(Records from a collection)
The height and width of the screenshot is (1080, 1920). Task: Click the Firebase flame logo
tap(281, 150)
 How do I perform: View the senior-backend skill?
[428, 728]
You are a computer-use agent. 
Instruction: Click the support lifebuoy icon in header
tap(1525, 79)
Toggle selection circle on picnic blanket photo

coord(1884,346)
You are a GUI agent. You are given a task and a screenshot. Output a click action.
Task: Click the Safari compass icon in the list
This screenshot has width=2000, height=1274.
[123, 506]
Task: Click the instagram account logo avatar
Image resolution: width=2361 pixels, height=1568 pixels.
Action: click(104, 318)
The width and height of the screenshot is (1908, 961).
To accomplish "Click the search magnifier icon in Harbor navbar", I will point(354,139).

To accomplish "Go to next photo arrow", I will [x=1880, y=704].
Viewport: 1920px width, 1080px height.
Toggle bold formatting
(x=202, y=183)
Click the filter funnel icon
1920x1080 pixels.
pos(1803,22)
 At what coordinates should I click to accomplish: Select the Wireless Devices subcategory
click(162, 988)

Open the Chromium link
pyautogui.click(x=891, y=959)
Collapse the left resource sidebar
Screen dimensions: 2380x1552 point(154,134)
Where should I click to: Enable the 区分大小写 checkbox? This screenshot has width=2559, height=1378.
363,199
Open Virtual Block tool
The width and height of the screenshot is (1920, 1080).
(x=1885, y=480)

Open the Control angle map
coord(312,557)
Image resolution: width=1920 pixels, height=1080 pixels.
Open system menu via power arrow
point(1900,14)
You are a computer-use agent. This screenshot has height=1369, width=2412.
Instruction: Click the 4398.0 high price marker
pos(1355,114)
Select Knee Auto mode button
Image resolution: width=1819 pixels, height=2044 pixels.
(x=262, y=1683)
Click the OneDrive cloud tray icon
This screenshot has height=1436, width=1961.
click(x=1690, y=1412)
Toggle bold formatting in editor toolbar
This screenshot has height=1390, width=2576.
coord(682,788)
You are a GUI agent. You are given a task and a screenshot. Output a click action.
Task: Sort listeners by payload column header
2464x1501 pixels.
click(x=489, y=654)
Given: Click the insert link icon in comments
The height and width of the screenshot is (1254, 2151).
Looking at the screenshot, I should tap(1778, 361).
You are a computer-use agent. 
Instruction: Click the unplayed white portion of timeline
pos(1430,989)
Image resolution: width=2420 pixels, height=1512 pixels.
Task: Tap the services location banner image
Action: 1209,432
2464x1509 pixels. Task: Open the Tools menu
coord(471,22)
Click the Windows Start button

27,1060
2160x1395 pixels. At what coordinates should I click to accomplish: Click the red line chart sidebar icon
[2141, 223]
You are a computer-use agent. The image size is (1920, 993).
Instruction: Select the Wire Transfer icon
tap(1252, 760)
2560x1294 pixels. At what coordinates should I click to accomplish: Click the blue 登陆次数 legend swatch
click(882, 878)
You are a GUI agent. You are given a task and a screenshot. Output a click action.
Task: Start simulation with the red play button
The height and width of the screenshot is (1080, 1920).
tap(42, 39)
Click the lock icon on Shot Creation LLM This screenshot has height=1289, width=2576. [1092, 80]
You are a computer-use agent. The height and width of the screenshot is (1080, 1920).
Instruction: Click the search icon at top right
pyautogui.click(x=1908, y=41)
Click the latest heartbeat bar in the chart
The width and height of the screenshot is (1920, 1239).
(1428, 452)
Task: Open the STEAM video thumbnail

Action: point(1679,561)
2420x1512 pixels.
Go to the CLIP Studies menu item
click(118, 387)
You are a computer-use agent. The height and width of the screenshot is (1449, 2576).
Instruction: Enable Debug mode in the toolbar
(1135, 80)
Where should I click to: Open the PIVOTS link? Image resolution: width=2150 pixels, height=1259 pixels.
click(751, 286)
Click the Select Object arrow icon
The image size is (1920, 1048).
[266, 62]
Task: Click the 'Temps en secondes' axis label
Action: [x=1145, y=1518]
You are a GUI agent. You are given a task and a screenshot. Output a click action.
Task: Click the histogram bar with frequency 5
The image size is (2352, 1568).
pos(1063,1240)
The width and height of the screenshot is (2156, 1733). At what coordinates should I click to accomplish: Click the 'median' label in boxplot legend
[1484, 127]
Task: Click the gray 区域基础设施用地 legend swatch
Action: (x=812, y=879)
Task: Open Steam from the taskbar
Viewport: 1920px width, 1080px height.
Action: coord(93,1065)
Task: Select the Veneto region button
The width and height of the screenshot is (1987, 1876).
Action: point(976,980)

Problem description:
The whole block of entries above should be repeated exactly.

Result of this exercise:
The height and width of the screenshot is (1080, 1920). Task: Click the Firebase flame logo
tap(281, 150)
 How do I perform: View the senior-backend skill?
[428, 728]
You are a computer-use agent. 
Instruction: Click the support lifebuoy icon in header
tap(1525, 79)
Toggle selection circle on picnic blanket photo

coord(1884,346)
You are a GUI agent. You are given a task and a screenshot. Output a click action.
Task: Click the Safari compass icon in the list
This screenshot has width=2000, height=1274.
[123, 506]
Task: Click the instagram account logo avatar
Image resolution: width=2361 pixels, height=1568 pixels.
Action: click(104, 318)
The width and height of the screenshot is (1908, 961).
To accomplish "Click the search magnifier icon in Harbor navbar", I will point(354,139).

To accomplish "Go to next photo arrow", I will [x=1880, y=704].
Viewport: 1920px width, 1080px height.
Toggle bold formatting
(x=202, y=183)
Click the filter funnel icon
1920x1080 pixels.
pos(1803,22)
 At what coordinates should I click to accomplish: Select the Wireless Devices subcategory
click(162, 988)

Open the Chromium link
pyautogui.click(x=891, y=959)
Collapse the left resource sidebar
Screen dimensions: 2380x1552 point(154,134)
Where should I click to: Enable the 区分大小写 checkbox? This screenshot has width=2559, height=1378.
363,199
Open Virtual Block tool
The width and height of the screenshot is (1920, 1080).
(x=1885, y=480)

Open the Control angle map
coord(312,557)
Image resolution: width=1920 pixels, height=1080 pixels.
Open system menu via power arrow
point(1900,14)
You are a computer-use agent. This screenshot has height=1369, width=2412.
Instruction: Click the 4398.0 high price marker
pos(1355,114)
Select Knee Auto mode button
Image resolution: width=1819 pixels, height=2044 pixels.
(x=262, y=1683)
Click the OneDrive cloud tray icon
This screenshot has height=1436, width=1961.
click(x=1690, y=1412)
Toggle bold formatting in editor toolbar
This screenshot has height=1390, width=2576.
coord(682,788)
You are a GUI agent. You are given a task and a screenshot. Output a click action.
Task: Sort listeners by payload column header
2464x1501 pixels.
click(x=489, y=654)
Given: Click the insert link icon in comments
The height and width of the screenshot is (1254, 2151).
Looking at the screenshot, I should tap(1778, 361).
You are a computer-use agent. 
Instruction: Click the unplayed white portion of timeline
pos(1430,989)
Image resolution: width=2420 pixels, height=1512 pixels.
Task: Tap the services location banner image
Action: 1209,432
2464x1509 pixels. Task: Open the Tools menu
coord(471,22)
Click the Windows Start button

27,1060
2160x1395 pixels. At what coordinates should I click to accomplish: Click the red line chart sidebar icon
[2141, 223]
You are a computer-use agent. The image size is (1920, 993).
Instruction: Select the Wire Transfer icon
tap(1252, 760)
2560x1294 pixels. At what coordinates should I click to accomplish: Click the blue 登陆次数 legend swatch
click(882, 878)
You are a GUI agent. You are given a task and a screenshot. Output a click action.
Task: Start simulation with the red play button
The height and width of the screenshot is (1080, 1920).
tap(42, 39)
Click the lock icon on Shot Creation LLM This screenshot has height=1289, width=2576. [1092, 80]
You are a computer-use agent. The height and width of the screenshot is (1080, 1920).
Instruction: Click the search icon at top right
pyautogui.click(x=1908, y=41)
Click the latest heartbeat bar in the chart
The width and height of the screenshot is (1920, 1239).
(1428, 452)
Task: Open the STEAM video thumbnail

Action: point(1679,561)
2420x1512 pixels.
Go to the CLIP Studies menu item
click(118, 387)
You are a computer-use agent. The height and width of the screenshot is (1449, 2576).
Instruction: Enable Debug mode in the toolbar
(1135, 80)
Where should I click to: Open the PIVOTS link? Image resolution: width=2150 pixels, height=1259 pixels.
click(751, 286)
Click the Select Object arrow icon
The image size is (1920, 1048).
[266, 62]
Task: Click the 'Temps en secondes' axis label
Action: [x=1145, y=1518]
You are a GUI agent. You are given a task and a screenshot. Output a click action.
Task: Click the histogram bar with frequency 5
The image size is (2352, 1568).
pos(1063,1240)
The width and height of the screenshot is (2156, 1733). At what coordinates should I click to accomplish: Click the 'median' label in boxplot legend
[1484, 127]
Task: Click the gray 区域基础设施用地 legend swatch
Action: (x=812, y=879)
Task: Open Steam from the taskbar
Viewport: 1920px width, 1080px height.
Action: coord(93,1065)
Task: Select the Veneto region button
The width and height of the screenshot is (1987, 1876).
Action: point(976,980)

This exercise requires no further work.